Activity:
Below are some records. Return exactly the lines from the one containing "This screenshot has height=527, width=937." through the one containing "Launch Skype from the taskbar", both included, and only those.

Working data:
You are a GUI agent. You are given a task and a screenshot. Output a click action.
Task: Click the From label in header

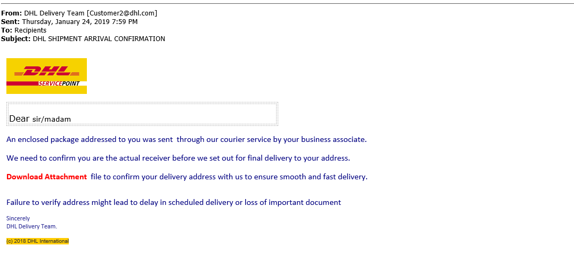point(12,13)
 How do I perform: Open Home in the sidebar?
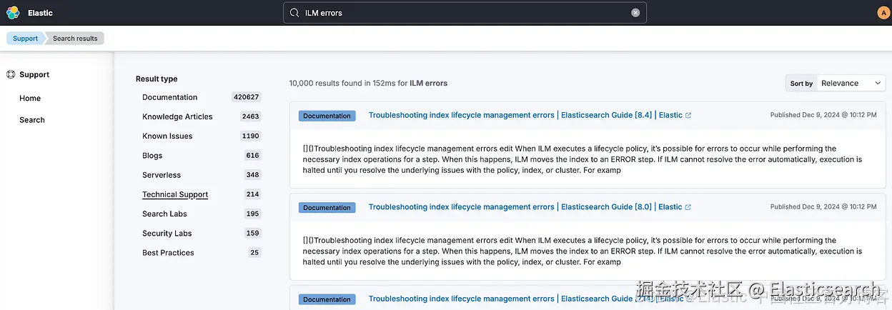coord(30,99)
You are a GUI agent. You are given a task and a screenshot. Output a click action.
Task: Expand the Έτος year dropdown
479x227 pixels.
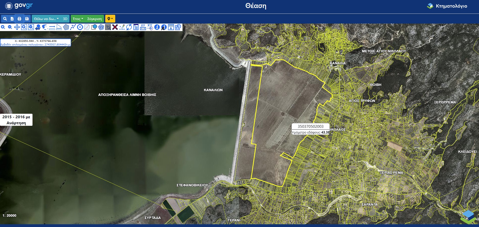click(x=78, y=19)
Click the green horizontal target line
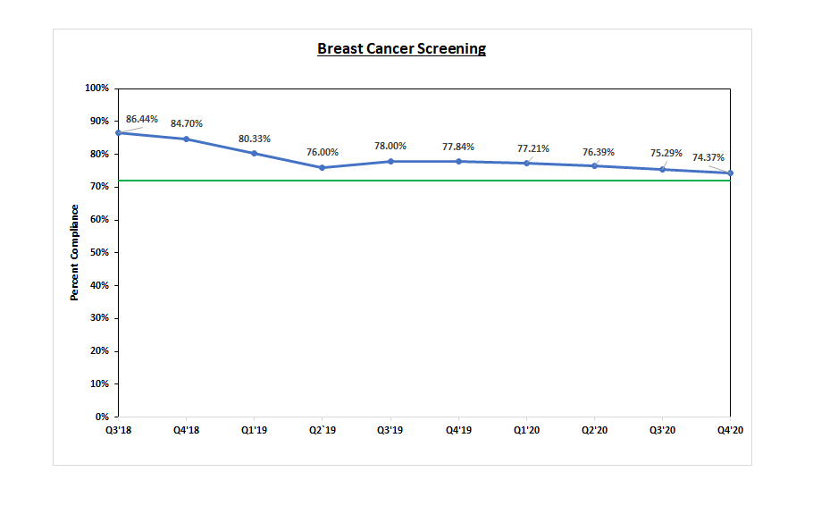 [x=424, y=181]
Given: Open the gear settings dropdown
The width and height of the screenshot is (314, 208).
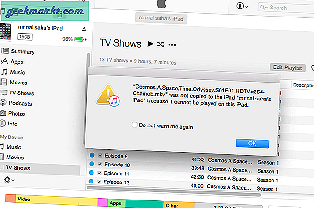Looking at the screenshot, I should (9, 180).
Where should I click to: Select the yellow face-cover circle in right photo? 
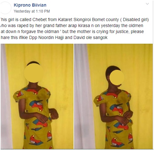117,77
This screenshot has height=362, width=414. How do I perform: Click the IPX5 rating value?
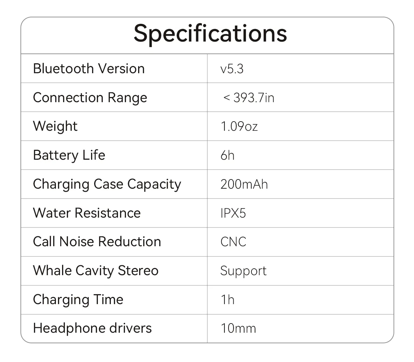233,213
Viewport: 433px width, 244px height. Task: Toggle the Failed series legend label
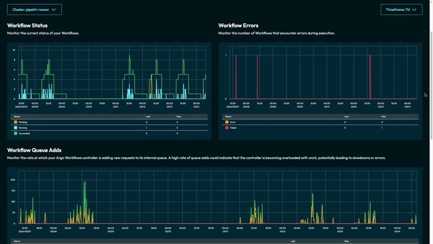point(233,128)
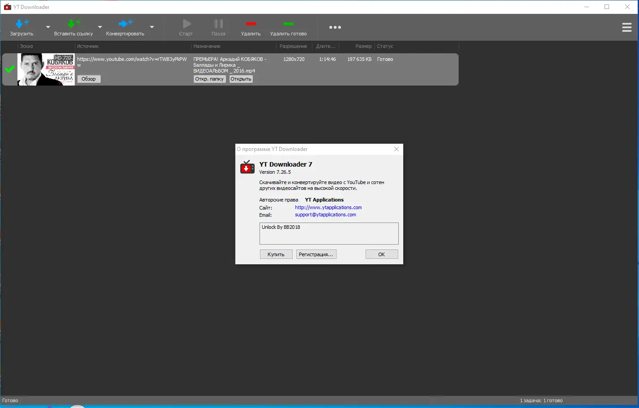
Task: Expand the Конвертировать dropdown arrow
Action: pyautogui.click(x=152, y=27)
* * *
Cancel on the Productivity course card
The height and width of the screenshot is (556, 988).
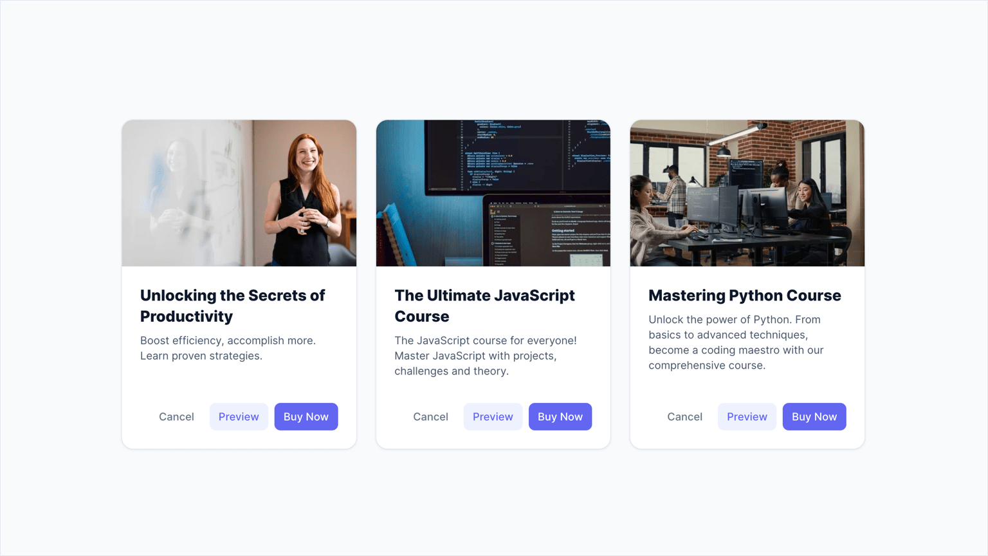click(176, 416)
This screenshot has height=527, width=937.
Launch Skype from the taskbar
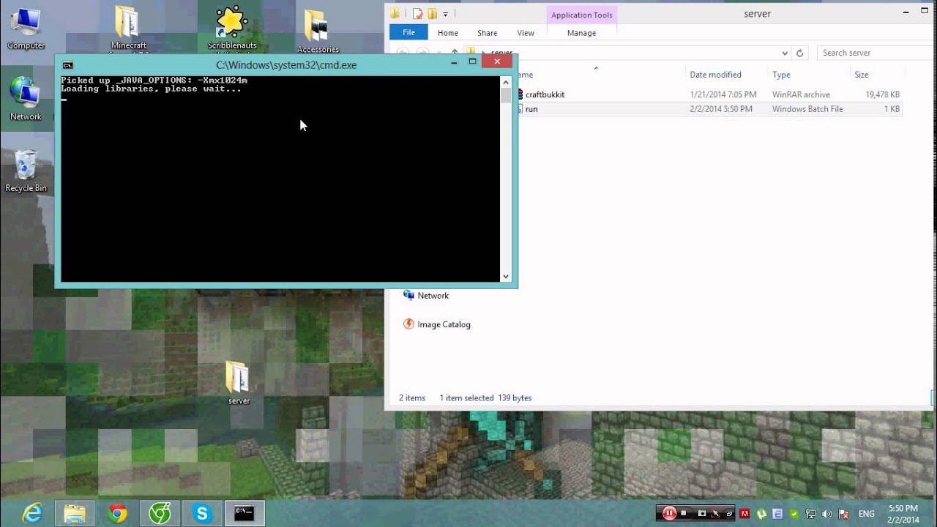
---
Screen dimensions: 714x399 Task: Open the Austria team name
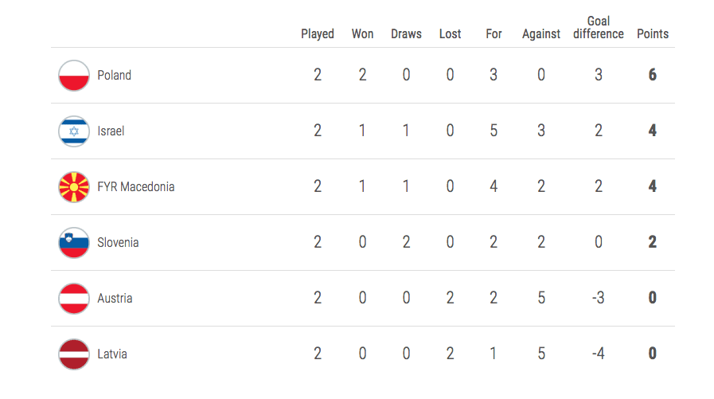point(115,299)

Answer section:
This screenshot has height=527, width=937.
Launch Skype from the taskbar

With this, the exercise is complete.